**Selected passage**:
--------------------------------

# Plant ID



## Corpus Callosum (Apr 7, 2007)

Leaves only get to about 2-3" and seems to grow just like a type of pothos. Thanks,


----------



## stchupa (Apr 25, 2006)

Amost looks like sygonium of some sort. Or something very closely related.


----------



## Frogtofall (Feb 16, 2006)

I'm pretty sure thats, Epipremnum pinnatum 'Cebu Blue'


----------



## harrywitmore (Feb 9, 2004)

I believe Antone is correct. It does get bigger if allowed to climb and eventually develops a split leaf something like a Monstera deliciosa. It looks like 'Pothos' since it's basically the same species or at the very least in the same genus.


----------



## KeroKero (Jun 13, 2004)

Yeah especially as juvies if you have the cebu blue and the jade form of golden pothos (dark green unvariegated form) they look identical except for color! This is a plant on my wanted list  I want to get rid of my variegated pothos forms and just get solid colored vines...


----------



## Corpus Callosum (Apr 7, 2007)

--------------------------------

**Exercise a**: List the username of each poster in the plant ID thread, naming each person once.

(Recorded data)
--------------------------------

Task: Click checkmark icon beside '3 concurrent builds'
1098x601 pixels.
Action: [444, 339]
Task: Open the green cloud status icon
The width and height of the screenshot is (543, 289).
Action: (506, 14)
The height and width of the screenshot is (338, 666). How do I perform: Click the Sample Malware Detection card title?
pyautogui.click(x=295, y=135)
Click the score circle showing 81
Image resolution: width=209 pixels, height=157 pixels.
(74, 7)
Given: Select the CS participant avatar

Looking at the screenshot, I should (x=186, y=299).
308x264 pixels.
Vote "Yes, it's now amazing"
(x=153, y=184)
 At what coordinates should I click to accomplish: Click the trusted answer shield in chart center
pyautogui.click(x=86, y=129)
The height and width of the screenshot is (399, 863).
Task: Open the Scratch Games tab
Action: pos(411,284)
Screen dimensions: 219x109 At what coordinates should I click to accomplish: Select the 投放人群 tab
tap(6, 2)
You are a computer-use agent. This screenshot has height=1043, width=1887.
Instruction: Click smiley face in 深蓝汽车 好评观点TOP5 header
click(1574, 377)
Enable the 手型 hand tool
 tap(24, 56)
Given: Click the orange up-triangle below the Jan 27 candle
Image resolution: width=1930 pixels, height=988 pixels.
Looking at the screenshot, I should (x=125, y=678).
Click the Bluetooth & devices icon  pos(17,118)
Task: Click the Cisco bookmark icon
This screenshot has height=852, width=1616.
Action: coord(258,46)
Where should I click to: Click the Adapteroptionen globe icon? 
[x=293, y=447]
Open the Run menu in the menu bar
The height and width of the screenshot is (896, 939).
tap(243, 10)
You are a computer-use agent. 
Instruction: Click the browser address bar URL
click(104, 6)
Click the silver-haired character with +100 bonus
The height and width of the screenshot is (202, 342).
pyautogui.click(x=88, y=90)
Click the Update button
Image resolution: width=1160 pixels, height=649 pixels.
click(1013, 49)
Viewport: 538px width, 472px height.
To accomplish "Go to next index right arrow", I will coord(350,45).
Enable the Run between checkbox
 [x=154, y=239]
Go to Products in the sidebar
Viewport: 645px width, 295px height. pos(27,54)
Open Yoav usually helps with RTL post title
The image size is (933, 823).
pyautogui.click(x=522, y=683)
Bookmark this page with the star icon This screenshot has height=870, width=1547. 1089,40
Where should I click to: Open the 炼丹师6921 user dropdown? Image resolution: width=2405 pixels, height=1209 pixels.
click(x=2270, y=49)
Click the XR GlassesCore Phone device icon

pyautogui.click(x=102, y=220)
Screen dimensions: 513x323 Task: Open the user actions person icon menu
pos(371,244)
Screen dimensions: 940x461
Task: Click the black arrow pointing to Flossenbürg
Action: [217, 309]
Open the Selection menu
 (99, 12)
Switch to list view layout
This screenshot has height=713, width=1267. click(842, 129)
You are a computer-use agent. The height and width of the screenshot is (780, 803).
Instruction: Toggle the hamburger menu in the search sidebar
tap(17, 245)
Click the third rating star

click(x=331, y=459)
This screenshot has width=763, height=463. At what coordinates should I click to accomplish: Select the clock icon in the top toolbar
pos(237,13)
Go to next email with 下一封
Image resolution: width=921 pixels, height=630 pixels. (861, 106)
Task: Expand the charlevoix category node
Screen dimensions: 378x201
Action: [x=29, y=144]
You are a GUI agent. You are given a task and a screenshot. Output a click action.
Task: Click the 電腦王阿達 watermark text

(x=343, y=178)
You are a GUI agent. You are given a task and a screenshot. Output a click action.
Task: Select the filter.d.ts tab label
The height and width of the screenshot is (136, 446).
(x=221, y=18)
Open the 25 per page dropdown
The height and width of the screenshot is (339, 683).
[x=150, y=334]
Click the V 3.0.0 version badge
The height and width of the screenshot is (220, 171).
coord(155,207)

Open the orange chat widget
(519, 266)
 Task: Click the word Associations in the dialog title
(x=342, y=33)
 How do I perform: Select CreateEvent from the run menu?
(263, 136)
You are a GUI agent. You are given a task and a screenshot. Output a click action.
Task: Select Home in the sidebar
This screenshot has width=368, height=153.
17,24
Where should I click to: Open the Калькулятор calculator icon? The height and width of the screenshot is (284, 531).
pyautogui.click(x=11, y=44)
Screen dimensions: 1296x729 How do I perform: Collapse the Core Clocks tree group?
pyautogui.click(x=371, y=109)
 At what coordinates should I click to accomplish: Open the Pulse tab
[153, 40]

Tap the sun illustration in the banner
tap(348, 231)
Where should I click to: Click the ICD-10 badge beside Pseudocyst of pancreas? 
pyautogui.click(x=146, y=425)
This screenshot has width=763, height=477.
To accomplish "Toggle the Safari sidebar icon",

--------------------------------

**Exercise b**: Duplicate the entries line for line. Begin at their first line and stop after the line that contains "Action: (506, 14)".

**Solution a**: Corpus Callosum, stchupa, Frogtofall, harrywitmore, KeroKero

**Solution b**:
Task: Click checkmark icon beside '3 concurrent builds'
1098x601 pixels.
Action: [444, 339]
Task: Open the green cloud status icon
The width and height of the screenshot is (543, 289).
Action: (506, 14)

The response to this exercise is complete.